Closed markromanmiller closed 2 years ago
Thanks for pointing this out! Yes, they should have the same output. Seems like the multi-core instance is not executing all the universes (or is not executing in the correct environment). I'll take a look
This seems to be an issue with how we use environments and parallel::mcmapply
, since the code works fine with both mapply
and futures.apply::future_mapply
I'm trying to figure out an alternative solution which supports multicores com, perhaps using the futures
package, which has been a long standing discussion (#54 , #89 ) but this likely means that we can't use pbmcapply
either --- I'll try to look for an alternate implementation of progress bars
Actually, this problem seems to exist for any multicore / multisession library. The problem probably lies somewhere in the use of environments in parallel, but I can't seem to figure out what it is...
I'm going to hazard a guess that mc*apply functions are designed to return a value, not necessarily carry over the side-effects of running code - as how could one tell what those side-effects are?
One approach could be requiring the user to be specific about what objects they want to return - if mc*apply functions return one object per function, perhaps that can be the environment? I don't know, I'm spitballing here. I do currently expect to use cluster computing with multiverse in the next month or two, so I have some time to put into this feature if my need arises.
tl;dr your approach of rewriting the environments makes sense. I describe below *what I think* is going wrong but I'll see if @mjskay has any alternative suggestions
Interesting, so it seems like mc*apply functions does something weird with environments:
library(rlang)
library(purrr)
env_list = list(new.env(), new.env(), new.env(), new.env()) # creates four new environments, with the global env as the parent
code_list = list(expr({a = 111}), expr({b = 112}), expr({c = 113}), expr({d = 114})) # random code
res = mapply(eval, expr = code_list, envir = env_list) # executes the code in each environment
map(env_list, env_names) # returns the names of the variables defined in each environment
env_list_2 = list(new.env(), new.env(), new.env(), new.env())
res = mcmapply(eval, expr = code_list, envir = env_list_2)
map(env_list_2, env_names) # returns `character(0)`
On further inspection (based on the approach you described), it seems like mc*apply functions do not return the same environments that were initially used, but rather returns entirely new environments:
eval_in_env = function(c, e) {
eval(expr = c, envir = e)
e
}
env_mapply = mapply(eval_in_env, code_list, env_list)

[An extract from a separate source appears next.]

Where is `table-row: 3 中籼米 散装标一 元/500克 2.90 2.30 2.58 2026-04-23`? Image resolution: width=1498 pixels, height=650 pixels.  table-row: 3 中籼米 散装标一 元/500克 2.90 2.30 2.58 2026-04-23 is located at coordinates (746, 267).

map2(env_mapply, env_list, identical) # returns TRUE for all
env_mcmapply = mcmapply(eval_in_env, code_list, env_list)
map2(env_mcmapply, env_list, identical) # returns FALSE for all
This second issue is why the output differs, because the actual environments in which mc*apply is executing the code is not stored anywhere. This makes me wonder if we should just use mc*apply instead mapply (even for single core operations) and change how we deal with environments instead of having two separate pathways...
Yeah, I don't know exactly how R environments work with threads or multiple processes, but I would guess that they can't be shared across them. So I would guess that the parallel versions of apply copy environment contents into a new environment on a separate thread or process and then copy results back upon completion. So they would not be able to directly modify environments in the original thread.
This second issue is why the output differs, because the actual environments in which mcapply is executing the code is not stored anywhere. This makes me wonder if we should just use mcapply instead mapply (even for single core operations) and change how we deal with environments instead of having two separate pathways...
Having a single pathway makes sense. Though, did we end up implementing the crazy tree-of-environments approach or not? Would that need to change for a multithreaded approach?
If we are going to change this around, I would suggest moving to {future} at the same time as this should make it easier for users doing this on a cluster with custom setups.
We actually have the tree-of-environments implemented (and I do remember the parallel apply functions working at some point in time), but I don’t think it should be an issue. I think simply changing things to creating environments on execution instead of creating them apriori makes sense here
I'll write some tests for checking parallel execution.
It appears that when code is run across multiple cores, the
.results
object containing the universe environments aren't updated properly. I would expect both of these methods to have equivalent results:Created on 2022-04-22 by the reprex package (v2.0.1)
I'm running R 4.1.2 with RStudio 2021.09.2 on Ubuntu 20.04 LTS with 11th Gen Intel® Core™ i7-1165G7 @ 2.80GHz × 8. I'm not sure if I'm missing any software libraries to enable this capability.